Выдержав небольшую, но вполне доброкачественную паузу, Тамарочка сказала, слегка порозовев:
– Леонид Сергеевич, извини мою рассеянность, ты не помнишь, голубчик, я называла Светланского?
Для памяти
Когда Иван Сергеевич задумал это дело, ему казалось, что он напишет огромный толстый том, большую и мудрую книгу, вроде его любимой – «Войны и мира». Ему казалось, что все великое, что он увидел на войне в людях; все человеческие судьбы, с которыми война его столкнула; все оборвавшиеся жизни и незавершенные биографии, которые война оборвала и которым не дала завершиться; все новые и глубокие мысли, которые пришли к нему на войне; люди, до сих пор живущие в его душе, их мысли и чувства, которые они ему поверяли и которые были ему близки и понятны, – что все это, вместе взятое, побежит с кончика пера на бумагу простыми и сильными словами и что, таким образом, написав о своих однополчанах, о братьях по войне, он, Иван Сергеевич, сделает нечто очень высокое и нужное для всех людей на всем свете.
Ему казалось, что, не выполни он этого долга, ему будет трудно и странно жить среди людей, которым обязательно нужно рассказать все, чем болела его душа, рассказать для примера, для напоминания, для вечного уважения к ушедшим…
Это чувство заставило его сесть за стол, надеть на уродливую клешню своей правой руки алюминиевую, им самим изобретенную державку, вставить в нее карандаш и просидеть около двух месяцев над толстой, специально для этого приобретенной конторской книгой. Писалось Ивану Сергеевичу трудно, и это было ему удивительно и непонятно. Он был поражен тем, что слова, столь ясно и отчетливо ощущаемые им, теперь так медленно и неохотно переселялись на бумагу. На бумаге слова казались ему случайными, враждебными друг другу, словно они были сделаны одно из железа, другое из стекла. Но Иван Сергеевич был человек упорный и, хотя и не спал по ночам, и худел, и мучился, – дела начатого не бросал.

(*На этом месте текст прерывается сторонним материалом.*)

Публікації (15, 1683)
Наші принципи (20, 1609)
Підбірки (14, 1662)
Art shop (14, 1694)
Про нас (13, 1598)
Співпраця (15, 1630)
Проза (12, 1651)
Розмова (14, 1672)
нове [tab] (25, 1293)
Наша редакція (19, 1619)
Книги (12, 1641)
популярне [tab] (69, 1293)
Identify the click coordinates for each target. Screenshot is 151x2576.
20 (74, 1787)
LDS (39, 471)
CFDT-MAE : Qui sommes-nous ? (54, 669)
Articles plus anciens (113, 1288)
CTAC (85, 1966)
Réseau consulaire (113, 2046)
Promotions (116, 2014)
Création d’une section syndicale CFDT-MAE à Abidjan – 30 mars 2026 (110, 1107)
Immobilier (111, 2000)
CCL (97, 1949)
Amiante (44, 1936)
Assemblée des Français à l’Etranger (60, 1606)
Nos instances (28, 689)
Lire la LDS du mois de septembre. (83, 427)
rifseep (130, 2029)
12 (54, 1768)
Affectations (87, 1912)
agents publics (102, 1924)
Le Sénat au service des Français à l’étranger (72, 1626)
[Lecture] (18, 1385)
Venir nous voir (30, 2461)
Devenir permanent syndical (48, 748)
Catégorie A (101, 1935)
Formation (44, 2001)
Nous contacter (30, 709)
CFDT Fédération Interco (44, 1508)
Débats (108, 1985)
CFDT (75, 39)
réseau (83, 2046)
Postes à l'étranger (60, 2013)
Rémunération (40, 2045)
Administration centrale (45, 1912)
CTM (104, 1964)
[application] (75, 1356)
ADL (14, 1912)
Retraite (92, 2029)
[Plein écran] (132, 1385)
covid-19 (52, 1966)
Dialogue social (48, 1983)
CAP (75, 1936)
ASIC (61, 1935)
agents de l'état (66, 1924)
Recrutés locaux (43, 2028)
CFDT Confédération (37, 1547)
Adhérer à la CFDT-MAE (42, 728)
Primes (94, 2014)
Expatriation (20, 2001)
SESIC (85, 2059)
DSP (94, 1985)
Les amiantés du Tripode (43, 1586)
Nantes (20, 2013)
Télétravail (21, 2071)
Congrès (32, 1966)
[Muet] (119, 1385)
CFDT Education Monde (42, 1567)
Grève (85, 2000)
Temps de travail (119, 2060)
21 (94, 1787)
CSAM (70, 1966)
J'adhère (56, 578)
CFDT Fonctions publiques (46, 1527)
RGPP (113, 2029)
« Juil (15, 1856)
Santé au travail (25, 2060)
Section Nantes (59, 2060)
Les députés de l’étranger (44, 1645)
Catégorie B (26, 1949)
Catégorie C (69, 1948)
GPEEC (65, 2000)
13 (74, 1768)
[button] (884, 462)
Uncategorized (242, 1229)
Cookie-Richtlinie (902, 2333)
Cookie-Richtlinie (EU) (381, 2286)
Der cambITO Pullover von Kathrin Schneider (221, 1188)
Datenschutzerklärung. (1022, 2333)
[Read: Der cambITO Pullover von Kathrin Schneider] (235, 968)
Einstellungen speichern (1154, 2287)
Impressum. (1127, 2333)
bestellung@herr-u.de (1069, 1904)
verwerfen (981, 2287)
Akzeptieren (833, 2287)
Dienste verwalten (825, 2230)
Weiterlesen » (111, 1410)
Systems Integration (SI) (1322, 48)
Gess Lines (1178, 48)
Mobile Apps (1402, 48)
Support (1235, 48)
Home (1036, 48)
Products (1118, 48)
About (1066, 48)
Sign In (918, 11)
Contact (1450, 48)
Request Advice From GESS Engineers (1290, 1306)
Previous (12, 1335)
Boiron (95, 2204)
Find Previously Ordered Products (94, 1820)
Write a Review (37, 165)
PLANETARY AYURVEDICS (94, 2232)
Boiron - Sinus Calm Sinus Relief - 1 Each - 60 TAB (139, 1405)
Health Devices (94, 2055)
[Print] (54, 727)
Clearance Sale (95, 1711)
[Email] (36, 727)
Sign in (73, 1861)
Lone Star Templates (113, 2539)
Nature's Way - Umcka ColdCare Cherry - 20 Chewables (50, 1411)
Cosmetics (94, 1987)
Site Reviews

И когда пришло время, он неожиданно для себя обнаружил, что толстого тома ему написать не удалось и что все, что ему хотелось рассказать, уместилось на шестнадцати страницах конторской книги. Но, перечитывая рукопись, Иван Сергеевич безошибочно почувствовал, что в этих написанных им строчках таится нечто серьезное и даже как будто необычное и что люди, родственные ему по душевному складу, прочитав или услышав эти строки, тоже, как и он, вспомнят многое такое, о чем они не смеют, не имеют нрава забывать во веки веков. И он отдал рукопись знакомой машинистке, и она быстро все сделала, и теперь ему особенно странно и приятно было читать на чистом заглавном листе свою фамилию. И особенно волнующим и многообещающим казался Ивану Сергеевичу заголовок, придуманный им для своего произведения: «Воспоминания бойца».